The transition from stiff to compliant materials in squid beaks

Abstract

The beak of the Humboldt squid Dosidicus gigas represents one of the hardest and stiffest wholly organic materials known. As it is deeply embedded within the soft buccal envelope, the manner in which impact forces are transmitted between beak and envelope is a matter of considerable scientific interest. Here, we show that the hydrated beak exhibits a large stiffness gradient, spanning two orders of magnitude from the tip to the base. This gradient is correlated with a chemical gradient involving mixtures of chitin, water, and His-rich proteins that contain 3,4-dihydroxyphenyl-L-alanine (dopa) and undergo extensive stabilization by histidyl-dopa cross-link formation. These findings may serve as a foundation for identifying design principles for attaching mechanically mismatched materials in engineering and biological applications.

Figure 1

Beak of the Humboldt squid Dosidicus gigas. (A) Side view of a full upper beak after removal from the buccal mass showing natural pigmentation. (B) Split beak highlighting the relation of the wing to the rostrum. (C) Dissected wing. (D) Beak in (A) after staining for dopa-containing proteins with a catechol-specific reagent. (E) Series of sections representing different shades of the pigmentation gradient.

Figure 2

Chemical and gravimetric analyses of squid beak cutouts. (A) Absorbance spectra of acid hydrolysates.
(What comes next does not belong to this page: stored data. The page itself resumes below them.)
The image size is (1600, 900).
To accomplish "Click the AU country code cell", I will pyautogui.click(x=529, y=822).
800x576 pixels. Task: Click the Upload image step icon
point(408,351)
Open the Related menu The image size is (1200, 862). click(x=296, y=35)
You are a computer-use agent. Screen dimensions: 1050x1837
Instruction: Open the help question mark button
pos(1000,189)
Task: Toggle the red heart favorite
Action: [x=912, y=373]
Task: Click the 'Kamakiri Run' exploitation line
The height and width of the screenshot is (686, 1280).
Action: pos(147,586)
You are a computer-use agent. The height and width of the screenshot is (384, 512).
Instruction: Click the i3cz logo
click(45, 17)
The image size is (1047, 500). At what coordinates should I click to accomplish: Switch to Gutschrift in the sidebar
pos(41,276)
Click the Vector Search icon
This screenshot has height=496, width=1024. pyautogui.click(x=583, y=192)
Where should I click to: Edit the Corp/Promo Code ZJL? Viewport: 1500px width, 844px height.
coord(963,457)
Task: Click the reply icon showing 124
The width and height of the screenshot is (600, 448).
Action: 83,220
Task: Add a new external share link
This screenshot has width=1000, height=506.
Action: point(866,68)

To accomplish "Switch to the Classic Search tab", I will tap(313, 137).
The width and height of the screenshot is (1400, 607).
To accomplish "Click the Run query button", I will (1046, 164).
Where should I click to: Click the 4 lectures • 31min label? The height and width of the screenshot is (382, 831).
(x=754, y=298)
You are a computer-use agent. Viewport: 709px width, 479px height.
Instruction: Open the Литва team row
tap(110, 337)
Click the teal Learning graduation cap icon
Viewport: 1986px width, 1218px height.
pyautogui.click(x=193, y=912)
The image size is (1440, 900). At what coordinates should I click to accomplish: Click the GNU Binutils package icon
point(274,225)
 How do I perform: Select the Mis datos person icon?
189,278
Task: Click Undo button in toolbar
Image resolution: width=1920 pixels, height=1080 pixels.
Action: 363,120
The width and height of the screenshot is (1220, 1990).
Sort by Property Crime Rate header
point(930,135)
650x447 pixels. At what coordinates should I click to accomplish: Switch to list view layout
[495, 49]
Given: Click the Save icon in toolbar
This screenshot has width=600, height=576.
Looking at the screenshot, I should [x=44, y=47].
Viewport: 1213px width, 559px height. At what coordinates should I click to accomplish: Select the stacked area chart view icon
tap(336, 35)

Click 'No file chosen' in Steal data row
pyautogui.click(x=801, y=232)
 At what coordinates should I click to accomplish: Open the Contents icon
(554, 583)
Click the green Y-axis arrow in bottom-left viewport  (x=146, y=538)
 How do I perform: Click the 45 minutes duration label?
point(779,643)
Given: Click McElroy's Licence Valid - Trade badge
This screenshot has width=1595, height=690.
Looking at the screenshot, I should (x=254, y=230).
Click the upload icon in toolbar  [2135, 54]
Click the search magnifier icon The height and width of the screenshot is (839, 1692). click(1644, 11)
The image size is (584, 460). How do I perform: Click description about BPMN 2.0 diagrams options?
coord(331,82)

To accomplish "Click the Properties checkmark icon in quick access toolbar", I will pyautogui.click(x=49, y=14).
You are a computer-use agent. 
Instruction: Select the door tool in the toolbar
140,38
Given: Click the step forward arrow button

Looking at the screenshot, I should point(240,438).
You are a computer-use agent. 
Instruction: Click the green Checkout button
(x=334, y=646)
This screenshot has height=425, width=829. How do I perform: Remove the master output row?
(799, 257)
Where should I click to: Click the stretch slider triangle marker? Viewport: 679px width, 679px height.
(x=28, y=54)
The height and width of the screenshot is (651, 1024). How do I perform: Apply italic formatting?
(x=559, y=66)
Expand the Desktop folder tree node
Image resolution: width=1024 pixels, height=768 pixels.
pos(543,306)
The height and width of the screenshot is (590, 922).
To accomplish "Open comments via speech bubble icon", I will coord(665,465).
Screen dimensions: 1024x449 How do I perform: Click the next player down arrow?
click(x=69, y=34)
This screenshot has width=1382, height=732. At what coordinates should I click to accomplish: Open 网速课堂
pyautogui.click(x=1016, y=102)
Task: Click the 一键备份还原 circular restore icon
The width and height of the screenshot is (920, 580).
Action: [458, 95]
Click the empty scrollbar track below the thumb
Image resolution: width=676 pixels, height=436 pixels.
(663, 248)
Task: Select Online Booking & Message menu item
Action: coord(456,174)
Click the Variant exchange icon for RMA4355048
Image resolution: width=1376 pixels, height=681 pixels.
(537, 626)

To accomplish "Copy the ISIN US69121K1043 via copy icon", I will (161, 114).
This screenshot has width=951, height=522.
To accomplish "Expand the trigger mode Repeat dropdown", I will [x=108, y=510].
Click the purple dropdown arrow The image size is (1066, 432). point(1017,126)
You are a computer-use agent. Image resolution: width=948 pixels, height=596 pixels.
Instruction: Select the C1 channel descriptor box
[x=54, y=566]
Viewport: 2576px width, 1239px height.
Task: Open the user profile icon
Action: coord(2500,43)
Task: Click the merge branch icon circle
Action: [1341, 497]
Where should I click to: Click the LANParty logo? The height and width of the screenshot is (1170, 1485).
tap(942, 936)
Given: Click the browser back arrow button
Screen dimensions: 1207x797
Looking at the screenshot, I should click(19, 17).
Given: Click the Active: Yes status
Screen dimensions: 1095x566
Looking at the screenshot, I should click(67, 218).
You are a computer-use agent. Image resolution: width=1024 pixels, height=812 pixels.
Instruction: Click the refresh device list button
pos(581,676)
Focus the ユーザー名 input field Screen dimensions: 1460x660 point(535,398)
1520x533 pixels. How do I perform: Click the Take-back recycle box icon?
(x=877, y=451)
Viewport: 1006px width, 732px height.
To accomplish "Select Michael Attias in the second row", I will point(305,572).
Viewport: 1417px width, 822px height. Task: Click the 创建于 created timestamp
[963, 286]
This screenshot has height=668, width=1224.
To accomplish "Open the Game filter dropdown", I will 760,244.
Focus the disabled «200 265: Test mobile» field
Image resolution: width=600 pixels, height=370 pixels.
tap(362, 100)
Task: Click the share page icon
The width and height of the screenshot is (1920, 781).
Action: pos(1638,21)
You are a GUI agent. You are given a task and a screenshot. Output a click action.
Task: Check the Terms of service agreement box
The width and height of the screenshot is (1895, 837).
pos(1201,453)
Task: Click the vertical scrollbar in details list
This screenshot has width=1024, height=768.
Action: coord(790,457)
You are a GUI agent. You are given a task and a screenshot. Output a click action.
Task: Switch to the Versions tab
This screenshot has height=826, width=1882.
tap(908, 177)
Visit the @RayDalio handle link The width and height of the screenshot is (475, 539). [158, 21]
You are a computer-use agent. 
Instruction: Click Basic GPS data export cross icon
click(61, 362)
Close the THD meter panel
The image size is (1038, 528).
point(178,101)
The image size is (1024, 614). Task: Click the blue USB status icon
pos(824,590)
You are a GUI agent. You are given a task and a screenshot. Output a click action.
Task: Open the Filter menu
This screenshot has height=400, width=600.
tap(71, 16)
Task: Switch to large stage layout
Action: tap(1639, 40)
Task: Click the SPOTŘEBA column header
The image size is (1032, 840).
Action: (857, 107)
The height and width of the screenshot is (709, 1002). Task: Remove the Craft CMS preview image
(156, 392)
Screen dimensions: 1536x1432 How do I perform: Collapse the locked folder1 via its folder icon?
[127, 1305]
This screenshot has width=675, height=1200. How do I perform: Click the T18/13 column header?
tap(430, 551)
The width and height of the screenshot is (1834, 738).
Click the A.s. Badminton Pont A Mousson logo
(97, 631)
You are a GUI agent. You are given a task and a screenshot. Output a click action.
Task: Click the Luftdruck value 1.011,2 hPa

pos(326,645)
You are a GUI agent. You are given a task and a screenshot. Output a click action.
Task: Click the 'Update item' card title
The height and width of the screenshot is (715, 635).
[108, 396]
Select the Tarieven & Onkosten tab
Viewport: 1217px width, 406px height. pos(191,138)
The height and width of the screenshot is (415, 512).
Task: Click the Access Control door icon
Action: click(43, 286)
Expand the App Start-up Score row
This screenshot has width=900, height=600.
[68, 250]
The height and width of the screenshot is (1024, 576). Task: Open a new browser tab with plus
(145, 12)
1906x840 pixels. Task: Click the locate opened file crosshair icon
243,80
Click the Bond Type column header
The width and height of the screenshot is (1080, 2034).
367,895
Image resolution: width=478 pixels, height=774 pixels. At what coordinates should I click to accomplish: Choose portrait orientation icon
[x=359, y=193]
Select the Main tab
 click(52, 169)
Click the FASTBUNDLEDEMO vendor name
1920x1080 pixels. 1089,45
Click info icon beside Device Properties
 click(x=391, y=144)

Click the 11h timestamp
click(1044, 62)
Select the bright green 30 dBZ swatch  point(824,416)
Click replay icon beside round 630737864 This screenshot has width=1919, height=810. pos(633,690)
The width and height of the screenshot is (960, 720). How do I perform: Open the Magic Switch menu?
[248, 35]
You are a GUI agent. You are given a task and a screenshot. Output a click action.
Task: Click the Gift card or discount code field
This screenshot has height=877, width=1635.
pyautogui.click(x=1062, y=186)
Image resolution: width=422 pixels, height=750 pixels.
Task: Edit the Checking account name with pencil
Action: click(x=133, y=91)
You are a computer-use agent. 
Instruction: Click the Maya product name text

GA, glucosamine; Hylys, hydroxylysine. (B) Compositions of the dominant amino acids in the hydrolysates. (C) Optical image of the whole beak after alkaline peroxidation (top), and high-magnification scanning electron image of the chitin fiber network in the rostrum (bottom). (D) Chitin, protein, and pigment contents ascertained from gravimetric measurements.

Figure 3

Dopa and cross-link derivatives. (A) His-dopa peptide (m/z 335) and His-dopa cross-link (m/z 351) captured by phenylboronate chromatography of a hydrolyzed beak. (B) Prominent ion fragments in acidinsoluble black pigment, obtained by laser desorption/ionization–time-of-flight mass spectrometry.

Figure 4

Mechanical properties of squid beaks. (A) Typical tensile stress/strain curves for hydrated beak specimens. Tests could not be performed on the most heavily tanned material at the rostrum because of its size and shape. (B) Summary of Young’s moduli obtained for dry and hydrated coupons by tensile testing and/or nanoindentation. Nanoindentation tests proved useful for measuring E for all but the two softest states; in untanned and lightly tanned rehydrated samples, the displacements necessary for reliable modulus measurement exceeded the accessible range of the instrument. Tests on peroxidized samples showed no effect of the initial pigmentation level, and thus all data have been combined (far right). Error bars indicate 1 SD. (C) Young’s modulus plotted against both chitin content and combined chitin/protein content in both dry and hydrated coupons. Error bars indicate 1 SD.